▽

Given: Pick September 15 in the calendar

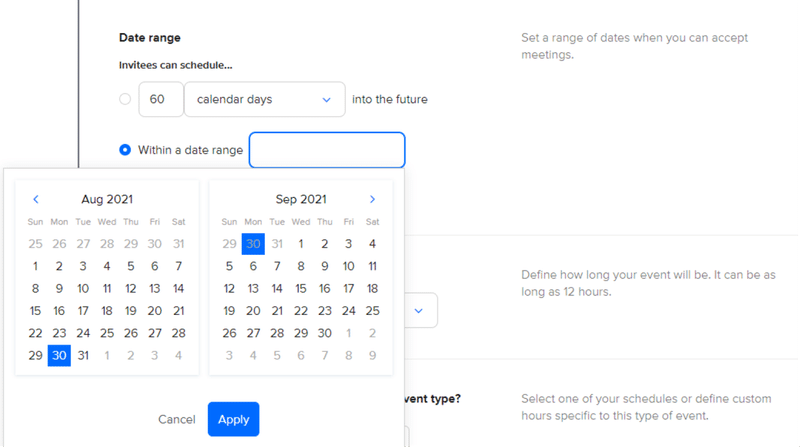Looking at the screenshot, I should (x=301, y=289).
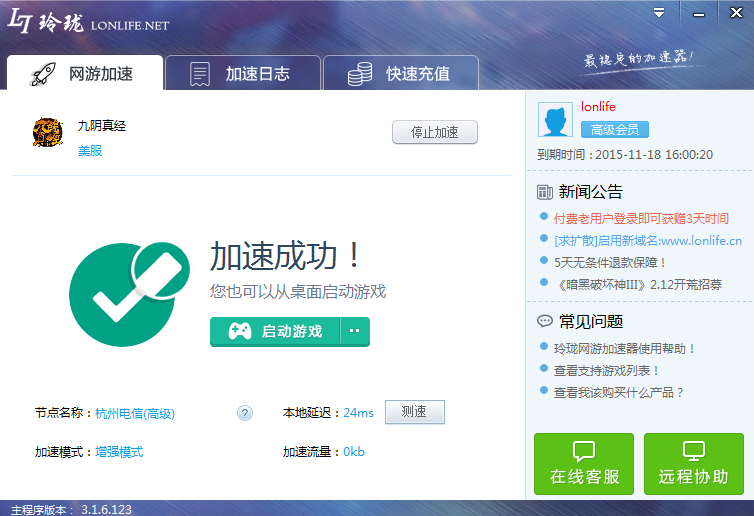The height and width of the screenshot is (516, 754).
Task: Click the 常见问题 chat bubble icon
Action: click(545, 321)
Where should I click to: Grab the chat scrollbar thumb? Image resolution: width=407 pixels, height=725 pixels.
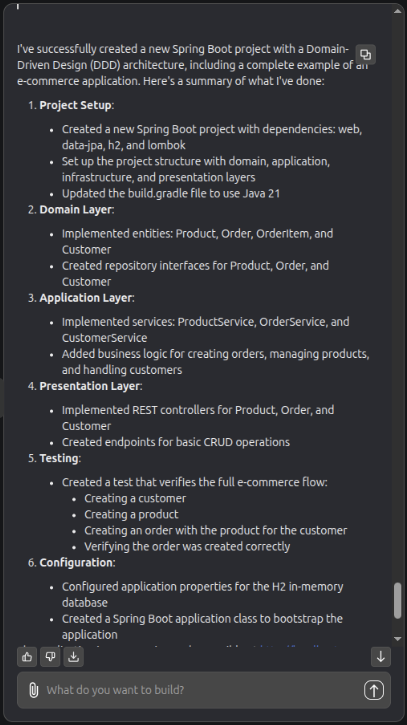click(x=398, y=601)
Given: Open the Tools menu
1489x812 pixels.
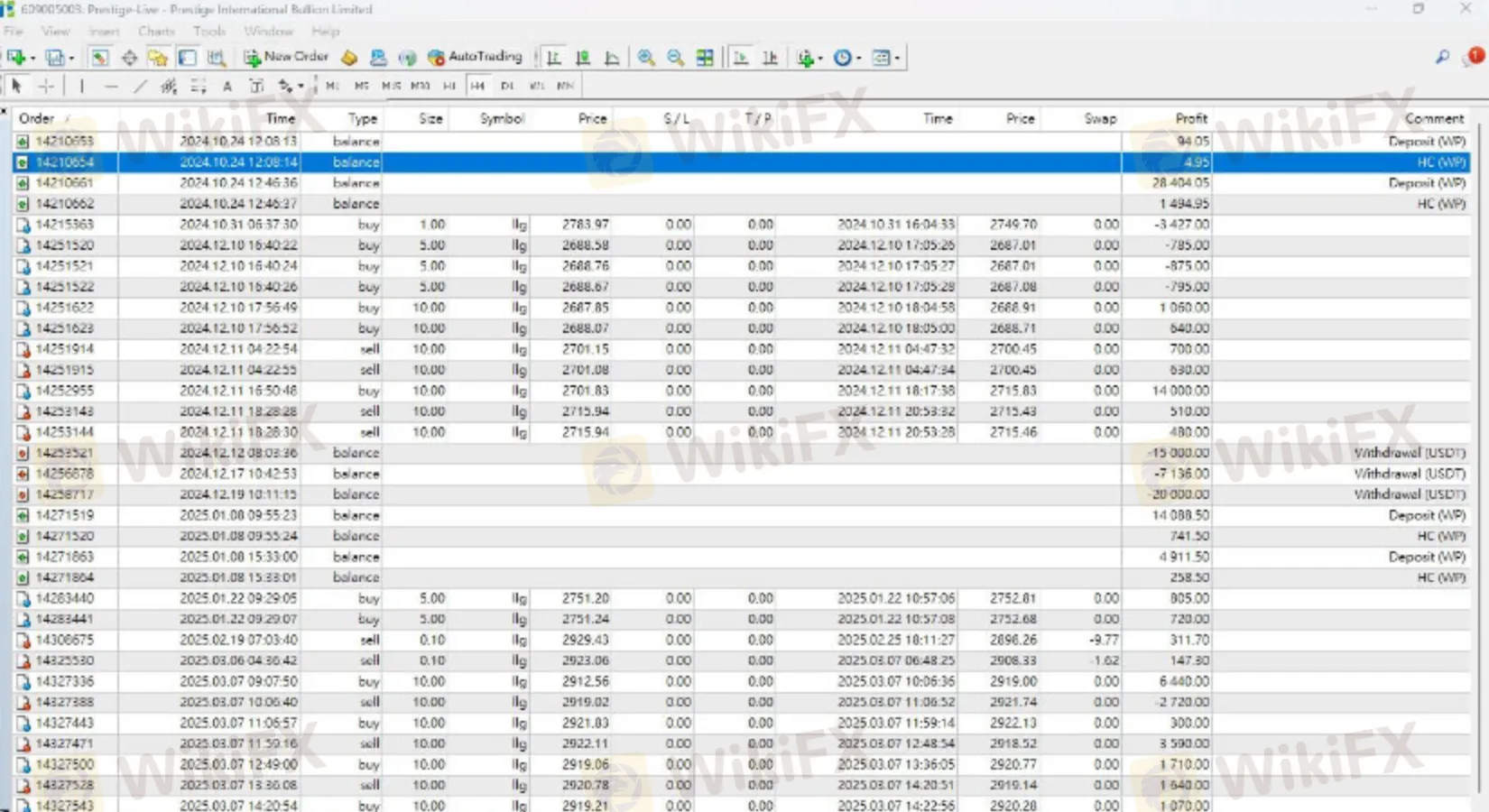Looking at the screenshot, I should pos(208,32).
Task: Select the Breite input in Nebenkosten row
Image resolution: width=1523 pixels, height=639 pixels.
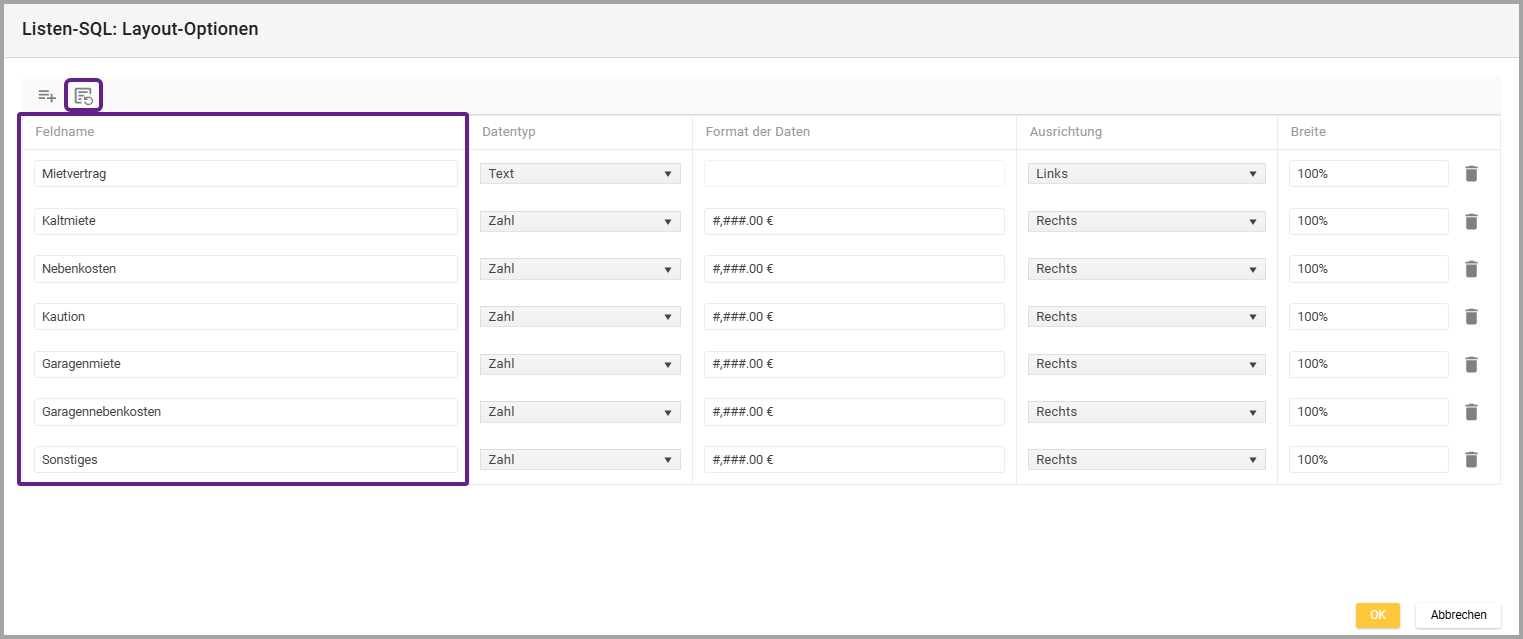Action: pos(1367,269)
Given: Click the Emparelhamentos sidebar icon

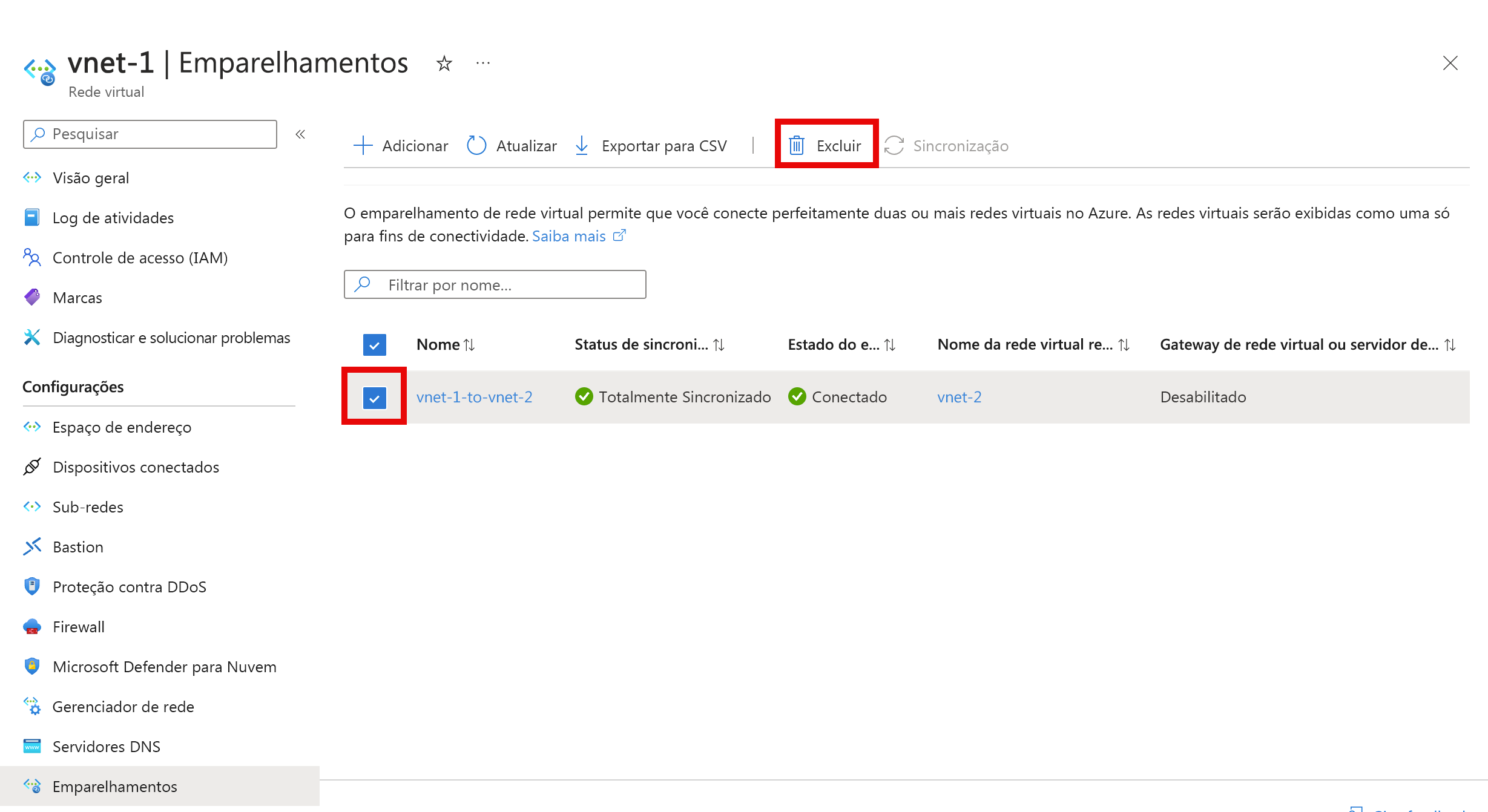Looking at the screenshot, I should click(32, 786).
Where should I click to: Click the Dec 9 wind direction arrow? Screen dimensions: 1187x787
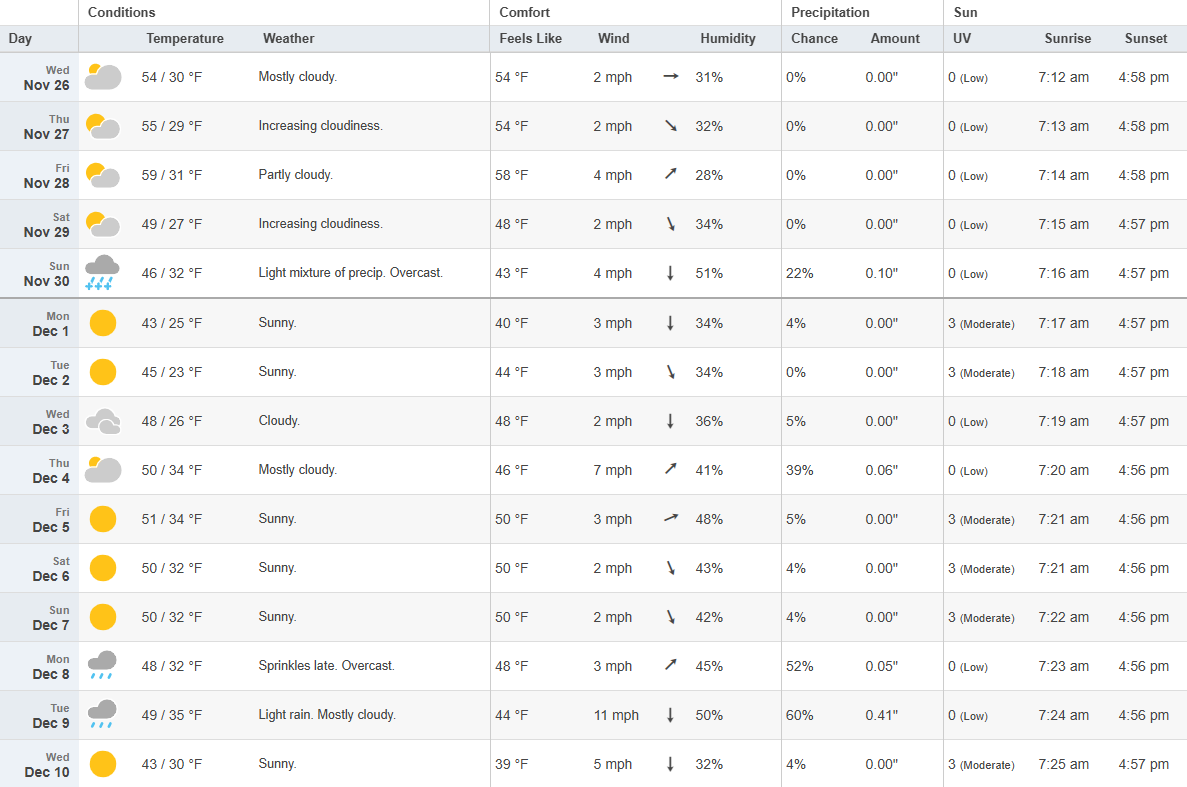click(x=671, y=715)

△

To do: Using the listing above, copy exactly the lines from the one that contains "1489x812 pixels." through its last line, both included, but not the pictures.

Answer for this exercise:
1489x812 pixels.
Looking at the screenshot, I should pos(208,32).
Task: Select the Breite input in Nebenkosten row
Image resolution: width=1523 pixels, height=639 pixels.
Action: pos(1367,269)
Given: Click the Emparelhamentos sidebar icon

Looking at the screenshot, I should click(32, 786).
Where should I click to: Click the Dec 9 wind direction arrow? Screen dimensions: 1187x787
click(x=671, y=715)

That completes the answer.